======== TEXT FOR ANALYSIS

AUBURN — Employees deemed “essential” during the pandemic often rely on public transportation, and it needs to remain safe to support a vital link in the state’s economy, a group of state and local officials said Thursday.
During a public awareness event at the Downtown Auburn Transportation Center, officials placed floor stickers on buses used to transport workers to a wide swath of the state, and urged the public not to be complacent in the battle against COVID-19.
The event Thursday was part of the Maine State Chamber’s “This is ME Counting on You” campaign, rolled out in May as a way to urge people to follow heath guidelines so that businesses can successfully reopen.
Sandy Buchanan, general manager and director of operations for Western Maine Transportation Services, which also serves the Lewiston-Auburn-based Citylink transit system, said there have been more safety measures for public transit in order to keep ridership safe, and to avoid a resurgence of cases in Maine.
She said Western Maine Transportation, which connects riders from Sugarloaf and Sunday River ski areas to Brunswick and many points in between, needs to use every safety measure available to keep passengers safe, or else service could be forced to shut down. That would mean another piece of today’s brittle economy coming to a halt.
Thursday’s event, she said, served as a reminder for residents — especially those who depend on public transit — to keep vigilant.

================

| WHAT THIS EXERCISE ASKS |
[1] In the article about transit safety in Auburn, in what month was the Maine State Chamber's campaign rolled out?
[2] List every organization or transit system that the article about transit safety in Auburn names.
[3] Continue the article about transit safety in Auburn from the point where it ends.

======== RECORD SET

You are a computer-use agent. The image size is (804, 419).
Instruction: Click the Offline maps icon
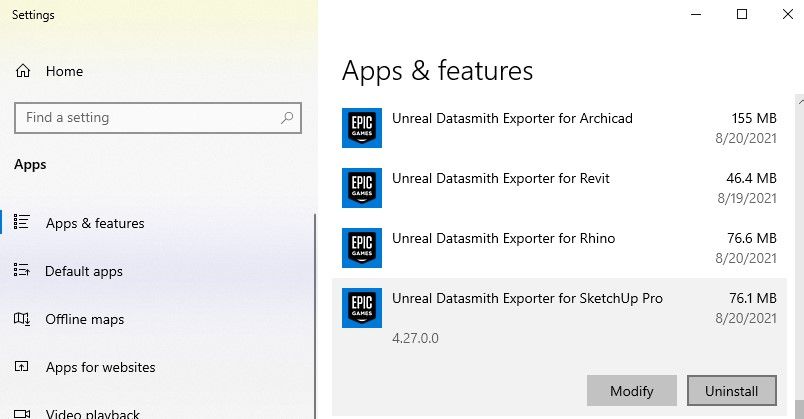coord(22,319)
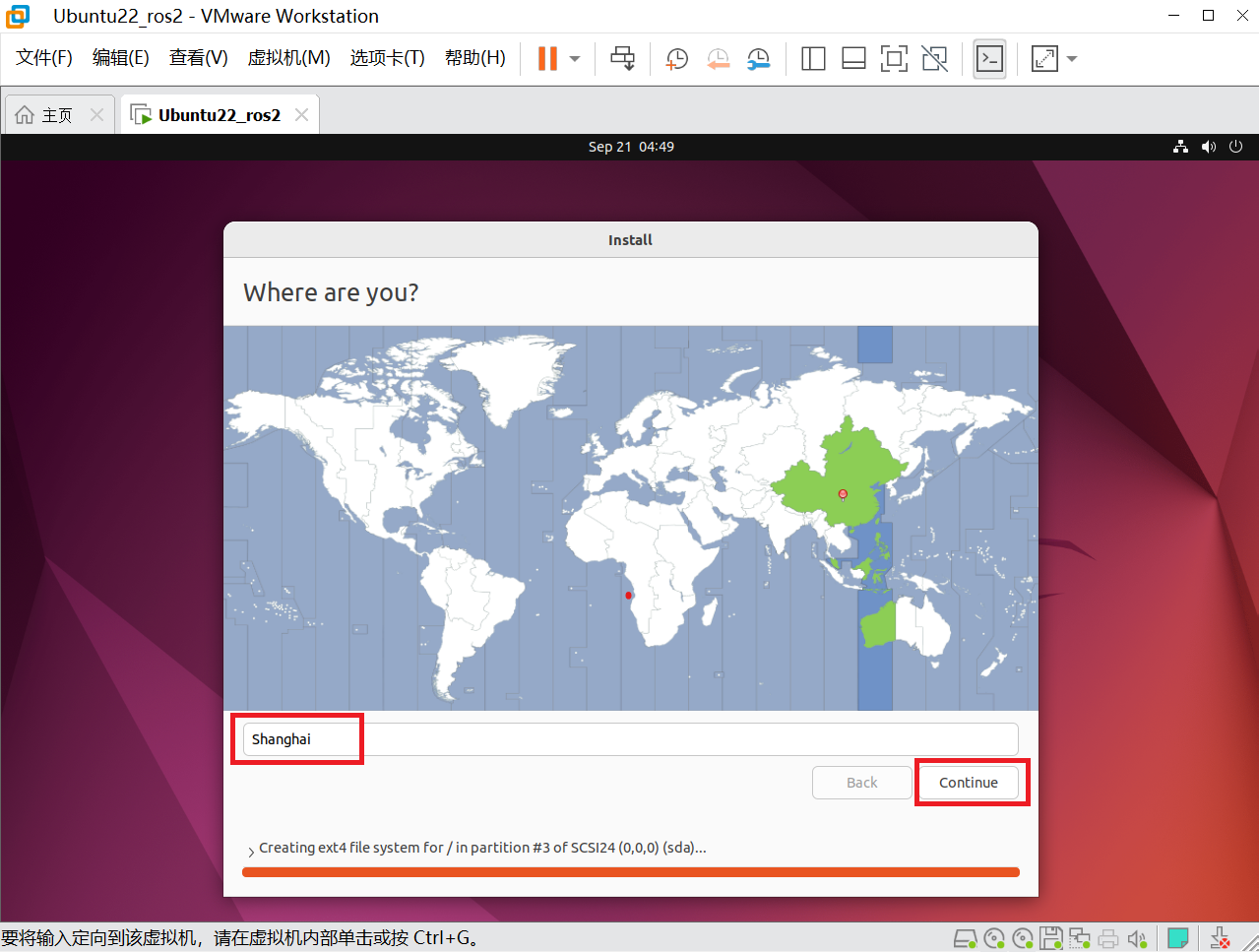Enable Unity mode from the toolbar

933,59

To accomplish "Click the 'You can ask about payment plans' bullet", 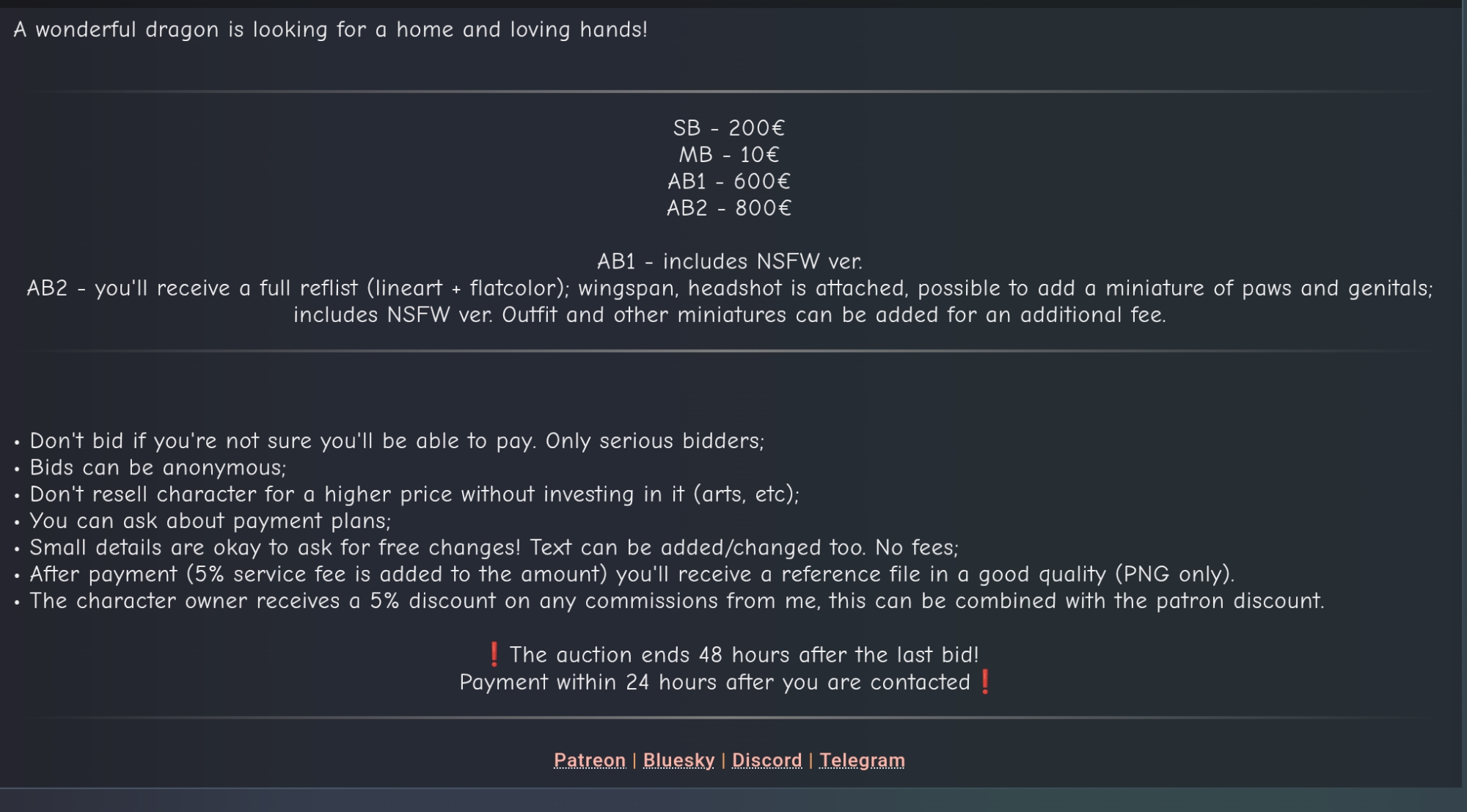I will [210, 521].
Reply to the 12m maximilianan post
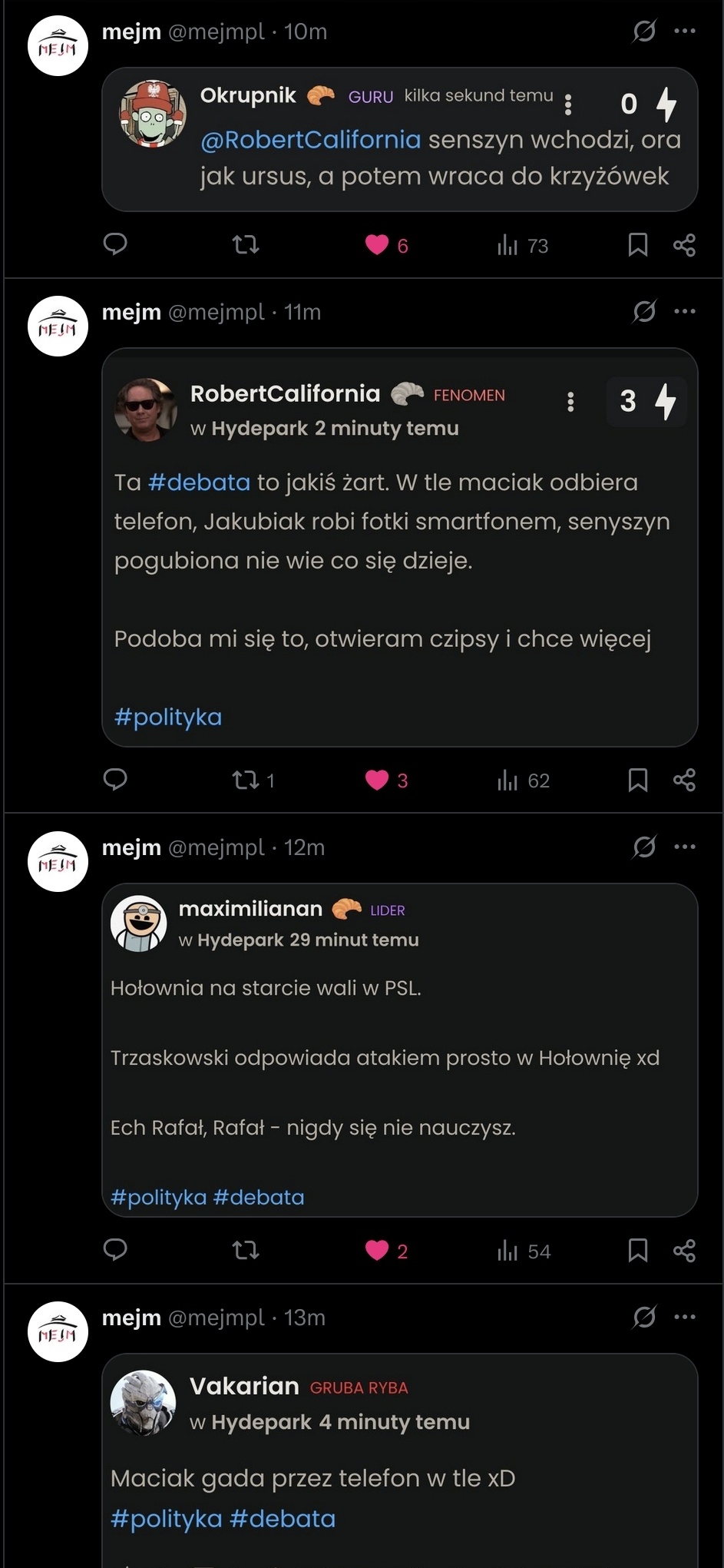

================

| ANSWERS TO EACH TASK |
[1] May

[2] Maine State Chamber, Western Maine Transportation Services, Citylink transit system

[3]
“We’re at a point where we’re hopefully about to enter Phase 4 of the reopening plan,” she said Thursday. “We’re moving forward, let’s not do something that’s going to make us go backward.”
Buchanan said high-touch areas are disinfected between runs, and each bus receives thorough disinfecting at night. They’re also urging passengers to limit interactions with the driver and other passengers.
Also speaking at the event were state and local chamber of commerce officials, who argued that following health guidelines will help support the economy.
“We are pleased to be here with Western Maine Transportation Services and Citylink to help spread the word that they, like other businesses and organizations across Maine, take very seriously their role in keeping their patrons, employees, and communities safe, now more than ever,” Dana Connors, president and CEO of the Maine State Chamber of Commerce, said.
Connors said the state’s economy, while still struggling, has been rebounding in some ways, but that resurgences of virus cases across the country serve as a warning that it’s “our duty to do our part.”
“The last thing we should be doing is being complacent,” he said. “Having all of us come together in this same purpose and message, I can’t say enough good things.”
Shanna Cox, president of the Lewiston-Auburn Metropolitan Chamber of Commerce, said regional and local public transit is a vital piece of the economy, from seniors getting to appointments and groceries to “essential workers working low-wage jobs” getting to work.
She said the biggest issue she’s hearing from chamber members is workforce concerns — either staff shortages or employees exposed to COVID-19.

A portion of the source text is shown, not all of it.